- **Elenco delle attività**
a - Cita dal testo sulla mostra di Gaeta il tratto che comincia con «Si terrà oggi» e finisce con «28 ottobre 2024.».
b - Secondo il testo sulla mostra di Gaeta, fino a quale data si potrà visitare l'esposizione?

- **Brano citato**
-------------------------
Gaeta – “Verso la luce”, oggi la presentazione della mostra

Presso la pinacoteca Antonio Sapone l'esposizione delle opere dell'artista modenese Giuseppe Menozzi. Vernissage alle ore 17

Si terrà oggi presso la pinacoteca Antonio Sapone di Gaeta la presentazione della mostra “Verso la luce (L’arte terapia un messaggio di pace)” con l’esposizione delle opere di Giuseppe Menozzi. Il vernissage è fissato per le ore 17. Curata da Michele Crocitto, Maurizio Pochesci e Martin Stoecklin, l’esposizione sarà visitabile presso lo spazio di via de Lieto fino al 28 ottobre 2024.

Giuseppe Menozzi, nato a Modena 1956, pittore affermato che vive tuttora nella provincia di origine, manifesta fin da piccolo un talento e una passione per l’arte. Dopo aver trascorso gli anni di formazione artistica a Bologna, inizia a dare forma alla sua passione e crea i suoi dipinti e disegni. Grande amico di Guido Franchetti e Michele Pavel, il nipote della zarina di Russia. Entrambi lo incoraggiano nell’evoluzione del suo stile. E solo negli anni ’80 che entra in un nuovo ciclo di ispirazione che si trova nell’avvicinamento al sacro, utilizzando il Tao, simbolo della pace. Le visioni di Giuseppe Menozzi sono indispensabili in un’arte contemporanea spesso smarrita dietro falsi miti e inutili pubblicità. Sono la ricerca più pura di un universo artistico che coincide con il nostro mondo, nella contraddizione drammatica e libera delle scelte quotidiane dell’uomo, che si riflettono in un teatro di energia e di luce sul palcoscenico dell’eternità.
-------------------------
- **Dati forniti**
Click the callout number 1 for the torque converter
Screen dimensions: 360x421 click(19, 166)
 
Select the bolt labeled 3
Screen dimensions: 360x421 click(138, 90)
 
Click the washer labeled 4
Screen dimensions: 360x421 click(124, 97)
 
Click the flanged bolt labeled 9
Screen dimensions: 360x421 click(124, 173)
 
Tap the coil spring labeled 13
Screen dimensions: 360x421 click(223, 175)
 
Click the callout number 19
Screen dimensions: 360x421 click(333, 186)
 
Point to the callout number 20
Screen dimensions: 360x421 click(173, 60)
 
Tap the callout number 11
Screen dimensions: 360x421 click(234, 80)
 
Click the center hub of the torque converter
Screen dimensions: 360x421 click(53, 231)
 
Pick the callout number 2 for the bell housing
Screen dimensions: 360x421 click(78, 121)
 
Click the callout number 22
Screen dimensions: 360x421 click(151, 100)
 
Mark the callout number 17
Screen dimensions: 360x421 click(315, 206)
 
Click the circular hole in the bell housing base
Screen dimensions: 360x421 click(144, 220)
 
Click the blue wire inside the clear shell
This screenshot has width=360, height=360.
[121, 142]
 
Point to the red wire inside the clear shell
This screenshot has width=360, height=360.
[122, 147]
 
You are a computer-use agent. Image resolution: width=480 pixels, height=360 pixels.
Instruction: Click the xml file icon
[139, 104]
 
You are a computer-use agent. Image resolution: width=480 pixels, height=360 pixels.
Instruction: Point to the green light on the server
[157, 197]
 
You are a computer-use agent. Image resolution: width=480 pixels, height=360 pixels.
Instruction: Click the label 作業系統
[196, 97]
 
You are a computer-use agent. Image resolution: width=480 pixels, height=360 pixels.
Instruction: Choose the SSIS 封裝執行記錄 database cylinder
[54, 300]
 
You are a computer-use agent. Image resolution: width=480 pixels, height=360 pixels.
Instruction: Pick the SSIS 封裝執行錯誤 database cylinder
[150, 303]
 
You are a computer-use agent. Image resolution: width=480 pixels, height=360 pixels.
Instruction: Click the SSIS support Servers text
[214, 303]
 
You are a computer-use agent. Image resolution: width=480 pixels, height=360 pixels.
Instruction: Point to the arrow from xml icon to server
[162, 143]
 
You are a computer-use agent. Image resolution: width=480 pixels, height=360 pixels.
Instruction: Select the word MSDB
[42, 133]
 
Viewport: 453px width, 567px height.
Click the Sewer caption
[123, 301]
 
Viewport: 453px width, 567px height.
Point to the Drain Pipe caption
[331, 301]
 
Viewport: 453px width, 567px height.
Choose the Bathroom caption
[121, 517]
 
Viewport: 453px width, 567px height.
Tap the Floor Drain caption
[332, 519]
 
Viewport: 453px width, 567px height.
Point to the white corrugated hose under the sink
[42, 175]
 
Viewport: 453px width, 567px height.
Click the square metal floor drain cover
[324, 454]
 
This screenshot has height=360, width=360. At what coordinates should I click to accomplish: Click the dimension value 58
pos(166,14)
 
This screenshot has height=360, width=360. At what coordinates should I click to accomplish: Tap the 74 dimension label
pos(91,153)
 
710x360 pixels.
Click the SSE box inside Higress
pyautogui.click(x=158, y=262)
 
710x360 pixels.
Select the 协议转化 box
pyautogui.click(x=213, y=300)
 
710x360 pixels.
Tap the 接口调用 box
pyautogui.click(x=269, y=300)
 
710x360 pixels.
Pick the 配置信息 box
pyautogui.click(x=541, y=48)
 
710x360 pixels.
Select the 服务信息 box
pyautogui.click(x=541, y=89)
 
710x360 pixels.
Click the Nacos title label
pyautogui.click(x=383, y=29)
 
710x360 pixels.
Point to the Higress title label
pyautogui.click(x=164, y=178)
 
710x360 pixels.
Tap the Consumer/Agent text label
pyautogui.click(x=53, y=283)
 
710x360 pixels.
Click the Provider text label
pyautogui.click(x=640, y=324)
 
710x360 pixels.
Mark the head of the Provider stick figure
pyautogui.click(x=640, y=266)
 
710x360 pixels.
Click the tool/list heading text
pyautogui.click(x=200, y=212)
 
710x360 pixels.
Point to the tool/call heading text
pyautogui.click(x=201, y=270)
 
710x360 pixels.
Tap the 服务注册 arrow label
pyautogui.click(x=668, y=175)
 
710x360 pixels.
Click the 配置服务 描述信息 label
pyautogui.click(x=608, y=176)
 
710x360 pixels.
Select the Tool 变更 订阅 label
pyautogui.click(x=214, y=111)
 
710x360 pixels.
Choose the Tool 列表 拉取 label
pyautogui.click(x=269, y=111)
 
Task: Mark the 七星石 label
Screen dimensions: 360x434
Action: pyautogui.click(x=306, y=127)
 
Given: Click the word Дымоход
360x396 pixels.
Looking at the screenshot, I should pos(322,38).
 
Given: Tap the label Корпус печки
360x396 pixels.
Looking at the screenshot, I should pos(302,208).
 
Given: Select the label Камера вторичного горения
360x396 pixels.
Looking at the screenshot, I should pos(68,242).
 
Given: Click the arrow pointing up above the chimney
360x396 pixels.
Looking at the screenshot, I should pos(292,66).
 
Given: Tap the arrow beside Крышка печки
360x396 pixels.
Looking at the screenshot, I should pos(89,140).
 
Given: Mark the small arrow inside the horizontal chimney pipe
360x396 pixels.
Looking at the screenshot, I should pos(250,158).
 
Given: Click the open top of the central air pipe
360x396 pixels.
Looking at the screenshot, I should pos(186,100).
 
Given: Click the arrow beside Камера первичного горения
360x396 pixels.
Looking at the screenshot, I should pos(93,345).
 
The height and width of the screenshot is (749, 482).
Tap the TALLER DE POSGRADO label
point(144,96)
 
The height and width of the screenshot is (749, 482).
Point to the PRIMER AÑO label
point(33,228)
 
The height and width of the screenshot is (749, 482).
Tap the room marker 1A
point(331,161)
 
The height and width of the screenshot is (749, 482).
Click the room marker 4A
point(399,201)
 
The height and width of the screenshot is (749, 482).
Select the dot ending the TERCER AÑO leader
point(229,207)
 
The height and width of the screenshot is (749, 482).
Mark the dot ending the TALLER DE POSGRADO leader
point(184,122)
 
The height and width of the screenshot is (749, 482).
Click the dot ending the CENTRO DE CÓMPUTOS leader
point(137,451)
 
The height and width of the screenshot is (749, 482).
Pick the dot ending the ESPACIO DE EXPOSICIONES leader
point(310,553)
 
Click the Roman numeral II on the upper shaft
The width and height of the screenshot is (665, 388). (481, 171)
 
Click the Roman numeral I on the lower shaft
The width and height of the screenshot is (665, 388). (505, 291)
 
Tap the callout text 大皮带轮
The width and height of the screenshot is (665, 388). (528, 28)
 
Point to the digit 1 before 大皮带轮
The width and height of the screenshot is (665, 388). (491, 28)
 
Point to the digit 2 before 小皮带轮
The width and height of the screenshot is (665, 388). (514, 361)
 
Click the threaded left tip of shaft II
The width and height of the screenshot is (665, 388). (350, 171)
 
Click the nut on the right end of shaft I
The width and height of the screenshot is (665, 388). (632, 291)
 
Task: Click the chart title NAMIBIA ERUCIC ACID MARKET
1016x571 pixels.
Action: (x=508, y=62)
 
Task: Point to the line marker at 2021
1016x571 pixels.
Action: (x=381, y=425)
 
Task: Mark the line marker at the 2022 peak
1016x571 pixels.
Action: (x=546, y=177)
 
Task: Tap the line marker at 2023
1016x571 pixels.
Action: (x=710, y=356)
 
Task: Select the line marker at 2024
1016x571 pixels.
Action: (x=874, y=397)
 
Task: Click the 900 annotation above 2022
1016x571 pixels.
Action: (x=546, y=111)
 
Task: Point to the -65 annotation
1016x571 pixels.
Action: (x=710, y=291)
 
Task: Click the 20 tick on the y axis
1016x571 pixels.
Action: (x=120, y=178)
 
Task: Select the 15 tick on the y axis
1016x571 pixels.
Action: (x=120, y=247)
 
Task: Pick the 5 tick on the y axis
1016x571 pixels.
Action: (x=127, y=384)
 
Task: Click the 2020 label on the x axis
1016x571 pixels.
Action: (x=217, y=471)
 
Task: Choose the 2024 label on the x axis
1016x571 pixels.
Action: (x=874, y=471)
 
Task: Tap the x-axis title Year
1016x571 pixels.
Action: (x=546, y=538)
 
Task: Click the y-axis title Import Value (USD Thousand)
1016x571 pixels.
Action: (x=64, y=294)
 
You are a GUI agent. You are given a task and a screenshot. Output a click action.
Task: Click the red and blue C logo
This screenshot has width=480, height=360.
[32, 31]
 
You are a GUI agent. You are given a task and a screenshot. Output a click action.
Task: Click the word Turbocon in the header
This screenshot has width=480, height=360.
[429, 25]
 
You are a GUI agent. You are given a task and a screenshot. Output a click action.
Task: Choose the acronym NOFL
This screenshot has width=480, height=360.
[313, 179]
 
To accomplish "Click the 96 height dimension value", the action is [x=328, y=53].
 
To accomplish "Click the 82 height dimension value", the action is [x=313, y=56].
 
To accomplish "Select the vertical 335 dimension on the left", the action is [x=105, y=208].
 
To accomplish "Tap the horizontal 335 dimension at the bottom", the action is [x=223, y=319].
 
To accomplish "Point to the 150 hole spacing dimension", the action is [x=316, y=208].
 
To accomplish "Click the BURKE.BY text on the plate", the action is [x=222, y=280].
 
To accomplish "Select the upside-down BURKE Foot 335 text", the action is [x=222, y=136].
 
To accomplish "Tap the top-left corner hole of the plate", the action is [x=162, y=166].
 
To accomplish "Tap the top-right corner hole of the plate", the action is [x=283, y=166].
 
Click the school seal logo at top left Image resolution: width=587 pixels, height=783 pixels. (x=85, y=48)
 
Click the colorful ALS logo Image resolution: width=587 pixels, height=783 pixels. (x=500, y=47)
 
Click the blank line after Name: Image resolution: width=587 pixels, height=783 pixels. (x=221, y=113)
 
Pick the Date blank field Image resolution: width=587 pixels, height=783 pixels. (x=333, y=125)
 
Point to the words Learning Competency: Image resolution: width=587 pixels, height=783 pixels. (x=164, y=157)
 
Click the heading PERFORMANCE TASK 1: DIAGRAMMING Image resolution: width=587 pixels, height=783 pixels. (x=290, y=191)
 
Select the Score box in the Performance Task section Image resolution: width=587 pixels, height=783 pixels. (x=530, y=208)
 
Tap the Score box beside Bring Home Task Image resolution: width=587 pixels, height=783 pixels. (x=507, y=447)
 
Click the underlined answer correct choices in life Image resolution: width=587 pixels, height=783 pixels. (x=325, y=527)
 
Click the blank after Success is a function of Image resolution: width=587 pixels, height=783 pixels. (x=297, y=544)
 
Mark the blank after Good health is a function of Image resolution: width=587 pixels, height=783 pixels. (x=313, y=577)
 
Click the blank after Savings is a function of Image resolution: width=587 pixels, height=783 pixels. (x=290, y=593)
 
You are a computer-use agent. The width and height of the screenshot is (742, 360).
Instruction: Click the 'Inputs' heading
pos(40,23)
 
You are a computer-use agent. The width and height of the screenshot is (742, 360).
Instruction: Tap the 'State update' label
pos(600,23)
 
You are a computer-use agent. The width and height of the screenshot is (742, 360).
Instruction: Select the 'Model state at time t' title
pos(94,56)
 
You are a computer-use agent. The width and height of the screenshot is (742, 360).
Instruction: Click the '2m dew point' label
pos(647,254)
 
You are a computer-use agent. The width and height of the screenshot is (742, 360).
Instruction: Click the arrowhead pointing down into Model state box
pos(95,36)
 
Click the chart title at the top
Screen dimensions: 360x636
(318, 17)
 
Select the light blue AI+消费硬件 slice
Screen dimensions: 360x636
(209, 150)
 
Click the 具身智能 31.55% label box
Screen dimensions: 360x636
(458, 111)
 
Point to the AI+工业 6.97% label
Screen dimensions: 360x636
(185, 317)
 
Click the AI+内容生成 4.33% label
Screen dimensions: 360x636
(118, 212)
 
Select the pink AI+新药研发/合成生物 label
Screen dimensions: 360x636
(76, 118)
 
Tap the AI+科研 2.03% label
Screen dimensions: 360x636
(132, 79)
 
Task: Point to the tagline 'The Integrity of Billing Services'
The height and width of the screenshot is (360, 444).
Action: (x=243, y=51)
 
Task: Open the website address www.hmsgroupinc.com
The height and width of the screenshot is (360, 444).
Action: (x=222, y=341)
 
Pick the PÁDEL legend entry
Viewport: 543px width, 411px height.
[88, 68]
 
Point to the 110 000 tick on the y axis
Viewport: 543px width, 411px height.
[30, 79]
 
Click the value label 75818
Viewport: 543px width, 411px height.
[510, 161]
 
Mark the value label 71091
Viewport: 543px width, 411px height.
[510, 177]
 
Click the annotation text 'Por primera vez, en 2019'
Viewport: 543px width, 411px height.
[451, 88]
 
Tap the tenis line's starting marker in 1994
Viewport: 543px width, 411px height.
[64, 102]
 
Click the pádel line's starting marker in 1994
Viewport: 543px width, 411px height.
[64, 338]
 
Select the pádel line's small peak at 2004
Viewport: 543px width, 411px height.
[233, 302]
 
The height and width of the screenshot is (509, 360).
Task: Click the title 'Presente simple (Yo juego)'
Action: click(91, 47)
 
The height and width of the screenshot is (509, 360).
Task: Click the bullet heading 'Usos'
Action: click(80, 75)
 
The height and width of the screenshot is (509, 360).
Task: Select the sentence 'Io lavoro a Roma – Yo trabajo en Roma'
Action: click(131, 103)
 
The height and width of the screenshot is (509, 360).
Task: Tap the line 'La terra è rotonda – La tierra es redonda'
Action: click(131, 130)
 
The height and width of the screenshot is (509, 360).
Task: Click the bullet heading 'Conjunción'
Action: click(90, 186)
-------------------------
- **Risposte agli esercizi**
a -
Si terrà oggi presso la pinacoteca Antonio Sapone di Gaeta la presentazione della mostra “Verso la luce (L’arte terapia un messaggio di pace)” con l’esposizione delle opere di Giuseppe Menozzi. Il vernissage è fissato per le ore 17. Curata da Michele Crocitto, Maurizio Pochesci e Martin Stoecklin, l’esposizione sarà visitabile presso lo spazio di via de Lieto fino al 28 ottobre 2024.

b - Fino al 28 ottobre 2024.